Reproduce the line with "Given: Open the Settings sheet tab menu arrow" and everything after it in the listing below, exactly, both ends included. No pictures.

========

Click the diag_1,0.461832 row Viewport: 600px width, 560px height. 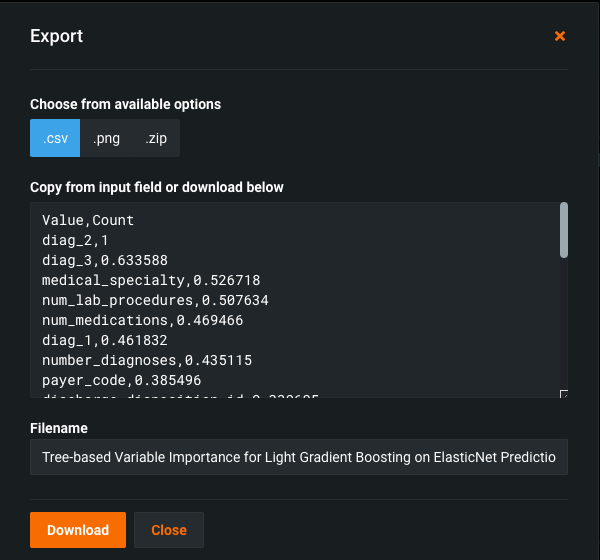pos(99,340)
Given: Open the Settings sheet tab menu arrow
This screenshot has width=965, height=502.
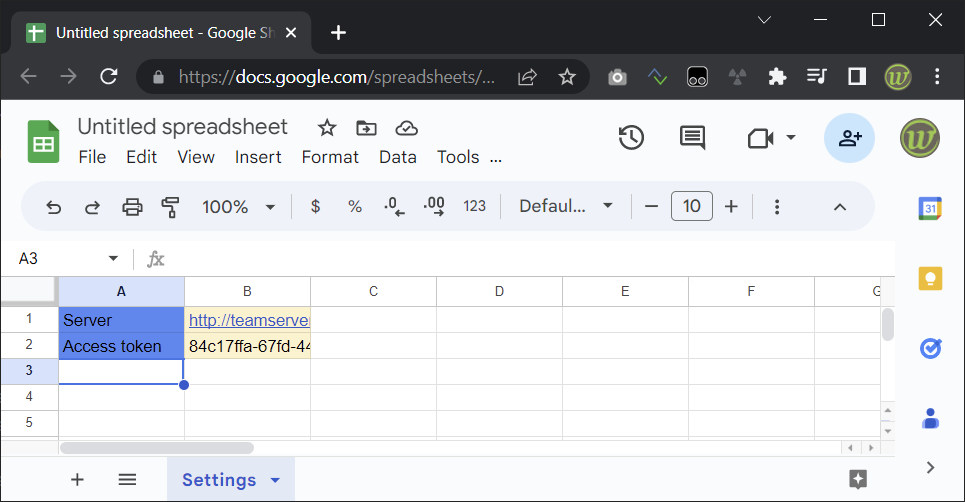Looking at the screenshot, I should pyautogui.click(x=275, y=480).
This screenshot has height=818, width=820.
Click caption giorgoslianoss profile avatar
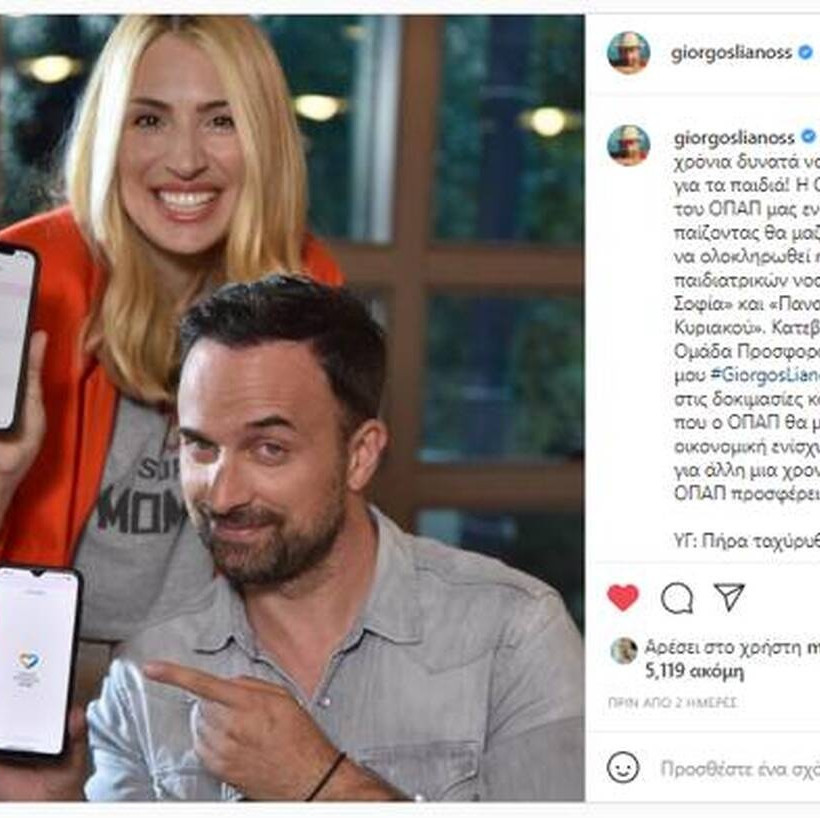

========

**Solution below:**
Given: Open the Settings sheet tab menu arrow
This screenshot has width=965, height=502.
Looking at the screenshot, I should pyautogui.click(x=275, y=480).
This screenshot has height=818, width=820.
Click caption giorgoslianoss profile avatar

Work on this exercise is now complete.